Empowering women to lead the change: One woman’s fight against FGM
- 05 February 2015
DOKA, Sudan – Like the vast majority of women in Sudan, Haja Aicha underwent female genital mutilation (FGM) as a child. And like many women, she says the procedure was agonizing. But unlike most people, Haja Aicha has decided to do something about it – help end the practice once and for all.
Tomorrow, 6 February, is the International Day of Zero Tolerance for FGM, a day to raise awareness of the practice and to work towards its elimination. Worldwide, there are an estimated 100 million to 140 million girls and women who have undergone some form of FGM, and if current trends continue, some 15 million more girls (aged 15-19) will be cut by 2020.
FGM is a human rights violation, and it can cause both immediate and long-term complications, including chronic pain, infections, childbirth complications, infertility and, sometimes, even death. Some 88 per cent of women and girls in Sudan have been subjected to the practice, according to the 2010 Sudan household and demographic survey.
But all this can change when community members – including women and girls – are empowered to take a stand.
Girls in Sudan, particularly those in rural areas, face entrenched inequalities. They have lower rates of school enrolment, and many are married off while still children. Haja Aicha herself received no formal education, and was married off at age 13.
Now in her early fifties, Haja Aicha lives with her family in a simple house in Doka, a rural town in Sudan’s Gedarif State. She supports her family by farming and doing janitorial work at a local municipal office.
Yet she has the vision and charisma of a leader. “I always felt I had a role to play, without knowing exactly when and how,” she told UNFPA.
Her chance finally came three years ago, when she learned about a UNFPA-supported project to end FGM in the region. The programme, implemented by the University of Gedarif, teaches women about the harms of FGM, how to raise the issue with community members, and how to advocate for change.
The programme conducts outreach sessions, workshops and meetings in the community, aiming to engage women like Haja Aicha – those with little or no education, who are in need of empowerment.
The issue of FGM resonated deeply with Haja Aicha, and she found that she was a natural advocate.
“The project came just at the right time to put me on track to achieve what I had always been dreaming of,” she said. “When the facilitator was explaining the harms of FGM and early marriage, I recalled my own suffering as a circumcised girl married at the age of 13.”
She decided that no member of her family would be subjected to FGM, starting with her own young daughter, now 9 years old.

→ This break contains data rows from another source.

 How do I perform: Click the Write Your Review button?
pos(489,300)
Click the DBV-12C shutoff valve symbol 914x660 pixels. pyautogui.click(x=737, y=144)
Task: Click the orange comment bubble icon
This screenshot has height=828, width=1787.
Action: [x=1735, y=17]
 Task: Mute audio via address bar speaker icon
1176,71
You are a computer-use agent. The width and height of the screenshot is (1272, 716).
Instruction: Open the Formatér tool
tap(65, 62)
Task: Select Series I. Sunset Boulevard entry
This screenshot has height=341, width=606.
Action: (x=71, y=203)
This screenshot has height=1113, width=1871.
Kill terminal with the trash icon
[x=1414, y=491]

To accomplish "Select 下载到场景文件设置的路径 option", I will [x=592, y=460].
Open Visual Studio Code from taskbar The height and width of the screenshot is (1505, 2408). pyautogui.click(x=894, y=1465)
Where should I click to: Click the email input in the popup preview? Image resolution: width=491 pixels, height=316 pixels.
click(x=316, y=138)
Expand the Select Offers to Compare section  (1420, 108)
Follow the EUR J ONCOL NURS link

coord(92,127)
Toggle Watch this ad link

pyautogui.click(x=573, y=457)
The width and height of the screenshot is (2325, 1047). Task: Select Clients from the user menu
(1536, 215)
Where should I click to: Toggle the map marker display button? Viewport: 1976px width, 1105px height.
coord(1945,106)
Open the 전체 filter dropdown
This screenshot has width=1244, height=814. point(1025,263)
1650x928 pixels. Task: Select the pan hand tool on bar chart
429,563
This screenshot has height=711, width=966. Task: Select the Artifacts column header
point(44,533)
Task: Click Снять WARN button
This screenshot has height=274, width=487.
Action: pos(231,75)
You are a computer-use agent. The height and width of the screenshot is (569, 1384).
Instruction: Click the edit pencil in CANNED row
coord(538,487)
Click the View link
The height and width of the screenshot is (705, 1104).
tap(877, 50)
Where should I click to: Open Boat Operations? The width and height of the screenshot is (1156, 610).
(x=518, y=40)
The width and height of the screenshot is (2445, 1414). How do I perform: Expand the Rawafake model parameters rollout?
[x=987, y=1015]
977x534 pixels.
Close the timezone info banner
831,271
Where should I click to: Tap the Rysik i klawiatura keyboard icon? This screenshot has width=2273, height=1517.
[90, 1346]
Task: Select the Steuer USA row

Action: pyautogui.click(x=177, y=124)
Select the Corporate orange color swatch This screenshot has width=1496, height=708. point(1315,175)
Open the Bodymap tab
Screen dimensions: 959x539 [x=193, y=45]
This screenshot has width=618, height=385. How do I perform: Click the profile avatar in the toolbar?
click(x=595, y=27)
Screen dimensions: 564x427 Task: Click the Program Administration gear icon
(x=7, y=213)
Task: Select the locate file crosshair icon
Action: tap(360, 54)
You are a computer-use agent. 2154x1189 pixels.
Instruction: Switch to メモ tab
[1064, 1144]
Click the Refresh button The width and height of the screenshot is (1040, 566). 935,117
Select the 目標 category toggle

Next, she engaged her female relatives and neighbours in a discussion of the practice and its harms.
Eventually, she developed a network of women advocates. Together, they are working toward the elimination of FGM in the wider community.
The women have divided the town into blocks, with each member responsible for engaging all the women within a block. The advocates visit homes, distribute educational materials, and organize public lectures with medical doctors or religious leaders who explain that the practice is neither healthy nor religiously required.
They say they will continue until their community is declared FGM-free.
Slowly, change is coming to Sudan. An estimated 84 per cent of older adolescents have undergone the procedure – a slightly lower rate than among older women.
And the numbers will continue to fall as women become agents of change. After three years, the programme with Gedarif University has resulted in the establishment of 16 community-based organizations dedicated to ending FGM, covering the whole state.
Today, Haja Aicha says it is not difficult to approach mothers about the issue.
“Most of the women in this community have suffered once or more during their reproductive life from the consequences of FGM and early marriage, so we just ask women if they wish, as mothers, to see their beloved daughters go through the same suffering in the future," she said.
“The answer is usually no. And from there we start.”